Picture this. You are running a successfully-launched e-store that is growing bigger every week. Boom! Quarantine! (Not so hard to picture this, right?) Traffic is insanely high during the day, and it goes back to normal at night. There are constant website failures due to the high load.
Although there are several ways to solve this issue, whether you’re on the cloud on on-premise servers, you wouldn’t have to worry about this with a microserviced infrastructure. You wouldn’t have lost those users who couldn’t reach your website when they needed it and would have saved on hiring a DevOps team during the high season.
Try Out the Trends
Automation has become a major focus, and its implementation involves automation scripts and pipelines, as well as AI and Data Science. Together, these practices will gradually take over manual tasks.

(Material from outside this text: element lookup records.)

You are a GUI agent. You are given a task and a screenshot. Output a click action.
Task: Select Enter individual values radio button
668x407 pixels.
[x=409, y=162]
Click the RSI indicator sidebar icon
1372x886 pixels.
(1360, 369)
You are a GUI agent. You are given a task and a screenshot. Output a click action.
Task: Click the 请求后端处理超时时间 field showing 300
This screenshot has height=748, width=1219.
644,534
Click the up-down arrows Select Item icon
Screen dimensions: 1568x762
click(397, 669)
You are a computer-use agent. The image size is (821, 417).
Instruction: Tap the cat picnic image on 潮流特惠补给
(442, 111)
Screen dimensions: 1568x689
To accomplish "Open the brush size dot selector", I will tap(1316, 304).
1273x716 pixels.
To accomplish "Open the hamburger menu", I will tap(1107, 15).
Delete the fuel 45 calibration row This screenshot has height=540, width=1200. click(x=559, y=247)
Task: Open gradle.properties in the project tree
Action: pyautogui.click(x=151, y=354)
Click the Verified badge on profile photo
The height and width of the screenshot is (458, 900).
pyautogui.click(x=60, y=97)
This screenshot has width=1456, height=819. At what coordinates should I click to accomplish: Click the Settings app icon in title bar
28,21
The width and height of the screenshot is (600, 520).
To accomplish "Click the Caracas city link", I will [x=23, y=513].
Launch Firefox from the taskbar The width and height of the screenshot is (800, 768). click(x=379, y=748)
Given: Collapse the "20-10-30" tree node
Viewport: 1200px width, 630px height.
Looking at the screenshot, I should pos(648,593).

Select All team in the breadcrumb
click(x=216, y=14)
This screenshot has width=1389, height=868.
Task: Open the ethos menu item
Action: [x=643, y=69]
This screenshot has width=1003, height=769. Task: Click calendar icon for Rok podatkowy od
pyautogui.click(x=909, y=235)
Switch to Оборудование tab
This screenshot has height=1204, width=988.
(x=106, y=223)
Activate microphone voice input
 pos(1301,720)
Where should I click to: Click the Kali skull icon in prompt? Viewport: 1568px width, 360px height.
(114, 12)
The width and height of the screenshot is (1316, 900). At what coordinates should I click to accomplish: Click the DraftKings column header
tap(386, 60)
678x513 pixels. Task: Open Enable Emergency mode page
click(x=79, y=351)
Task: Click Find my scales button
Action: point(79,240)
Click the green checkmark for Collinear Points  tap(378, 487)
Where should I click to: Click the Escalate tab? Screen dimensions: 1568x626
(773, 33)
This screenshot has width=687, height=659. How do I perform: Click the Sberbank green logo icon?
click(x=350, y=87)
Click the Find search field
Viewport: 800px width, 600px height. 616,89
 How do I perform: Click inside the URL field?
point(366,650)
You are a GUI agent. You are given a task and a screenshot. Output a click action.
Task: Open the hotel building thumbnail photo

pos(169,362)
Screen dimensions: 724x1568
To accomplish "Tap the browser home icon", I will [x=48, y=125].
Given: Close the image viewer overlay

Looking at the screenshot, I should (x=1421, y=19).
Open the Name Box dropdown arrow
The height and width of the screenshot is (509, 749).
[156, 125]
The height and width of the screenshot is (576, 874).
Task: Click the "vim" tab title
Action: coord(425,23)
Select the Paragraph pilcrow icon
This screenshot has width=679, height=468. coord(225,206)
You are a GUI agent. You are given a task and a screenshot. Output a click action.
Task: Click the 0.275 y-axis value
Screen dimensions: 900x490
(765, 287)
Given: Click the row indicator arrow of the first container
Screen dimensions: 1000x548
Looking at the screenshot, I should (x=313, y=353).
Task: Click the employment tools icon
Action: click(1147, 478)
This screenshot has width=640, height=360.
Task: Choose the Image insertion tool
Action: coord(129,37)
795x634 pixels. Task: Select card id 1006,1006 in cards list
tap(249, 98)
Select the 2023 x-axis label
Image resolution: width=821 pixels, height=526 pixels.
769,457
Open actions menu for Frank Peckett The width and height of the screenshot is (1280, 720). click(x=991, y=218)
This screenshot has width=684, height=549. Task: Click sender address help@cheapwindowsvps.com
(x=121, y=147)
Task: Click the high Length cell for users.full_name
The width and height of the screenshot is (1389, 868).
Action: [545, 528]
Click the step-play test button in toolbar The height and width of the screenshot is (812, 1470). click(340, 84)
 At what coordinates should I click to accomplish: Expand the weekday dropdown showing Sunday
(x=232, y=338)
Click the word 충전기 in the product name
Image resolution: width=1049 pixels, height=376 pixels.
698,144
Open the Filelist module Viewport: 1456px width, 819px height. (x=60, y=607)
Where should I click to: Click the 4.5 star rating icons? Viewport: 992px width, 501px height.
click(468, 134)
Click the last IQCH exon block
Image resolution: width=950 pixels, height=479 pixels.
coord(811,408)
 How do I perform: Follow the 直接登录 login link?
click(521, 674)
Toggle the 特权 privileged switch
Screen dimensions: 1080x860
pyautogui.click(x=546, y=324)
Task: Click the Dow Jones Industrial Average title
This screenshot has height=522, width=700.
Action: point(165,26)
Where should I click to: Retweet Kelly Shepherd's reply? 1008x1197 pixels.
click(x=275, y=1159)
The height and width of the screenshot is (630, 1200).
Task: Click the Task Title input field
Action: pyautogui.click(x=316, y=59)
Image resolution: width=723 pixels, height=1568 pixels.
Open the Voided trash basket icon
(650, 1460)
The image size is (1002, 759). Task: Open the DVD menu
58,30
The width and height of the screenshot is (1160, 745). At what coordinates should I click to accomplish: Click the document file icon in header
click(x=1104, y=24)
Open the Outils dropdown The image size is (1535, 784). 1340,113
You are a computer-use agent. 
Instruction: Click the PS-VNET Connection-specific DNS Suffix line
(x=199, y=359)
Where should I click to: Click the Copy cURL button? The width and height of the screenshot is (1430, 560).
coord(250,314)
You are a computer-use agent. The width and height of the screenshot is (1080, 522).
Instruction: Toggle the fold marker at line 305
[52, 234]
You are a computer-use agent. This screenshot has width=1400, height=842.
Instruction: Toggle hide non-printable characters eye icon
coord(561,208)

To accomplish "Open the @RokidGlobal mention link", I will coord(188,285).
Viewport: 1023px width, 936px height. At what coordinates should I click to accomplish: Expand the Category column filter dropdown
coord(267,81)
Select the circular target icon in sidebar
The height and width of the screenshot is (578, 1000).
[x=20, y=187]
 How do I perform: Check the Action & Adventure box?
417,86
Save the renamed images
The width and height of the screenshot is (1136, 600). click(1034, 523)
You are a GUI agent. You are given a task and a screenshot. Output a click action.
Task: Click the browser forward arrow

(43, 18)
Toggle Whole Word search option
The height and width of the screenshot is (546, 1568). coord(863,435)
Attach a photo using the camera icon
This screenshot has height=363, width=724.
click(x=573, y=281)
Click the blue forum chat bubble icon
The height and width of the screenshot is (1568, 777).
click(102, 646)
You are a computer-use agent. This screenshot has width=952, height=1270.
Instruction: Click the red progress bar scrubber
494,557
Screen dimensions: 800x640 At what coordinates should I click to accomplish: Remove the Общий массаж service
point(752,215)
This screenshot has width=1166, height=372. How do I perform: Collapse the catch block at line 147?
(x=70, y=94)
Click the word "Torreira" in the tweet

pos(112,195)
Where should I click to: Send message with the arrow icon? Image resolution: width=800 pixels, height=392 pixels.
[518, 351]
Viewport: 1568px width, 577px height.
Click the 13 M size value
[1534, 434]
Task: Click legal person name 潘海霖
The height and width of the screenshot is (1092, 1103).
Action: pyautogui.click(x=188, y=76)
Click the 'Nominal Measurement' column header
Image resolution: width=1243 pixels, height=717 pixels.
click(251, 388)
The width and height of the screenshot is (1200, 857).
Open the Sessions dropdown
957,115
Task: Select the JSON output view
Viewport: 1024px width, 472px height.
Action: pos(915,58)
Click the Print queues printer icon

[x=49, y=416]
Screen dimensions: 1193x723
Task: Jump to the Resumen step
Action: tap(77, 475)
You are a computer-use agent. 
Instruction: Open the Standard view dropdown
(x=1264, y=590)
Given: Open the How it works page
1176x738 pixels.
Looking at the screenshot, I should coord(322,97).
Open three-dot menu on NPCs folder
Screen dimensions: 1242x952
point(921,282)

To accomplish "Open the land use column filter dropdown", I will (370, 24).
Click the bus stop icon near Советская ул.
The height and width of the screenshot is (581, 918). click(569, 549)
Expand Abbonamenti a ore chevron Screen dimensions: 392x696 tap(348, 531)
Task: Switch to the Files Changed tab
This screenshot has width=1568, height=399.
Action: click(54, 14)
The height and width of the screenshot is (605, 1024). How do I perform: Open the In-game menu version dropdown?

But rest assured, nobody needs to worry about losing their job to a robot.
Every human job will transform into something bigger, something that a robot can’t do. For example, manual testers will start creating automation tests and then improve them, System administrators will practice DevOps, etc.
One thing remains clear: If companies want to increase their uptime and recover quickly, they need to automate their processes.
2020 seems to be a real digital transformation for DevOps. Look up these eight trends, try new tools, fail, succeed, experiment—this is the only way to the top.
Happy DevOps transformation and good luck!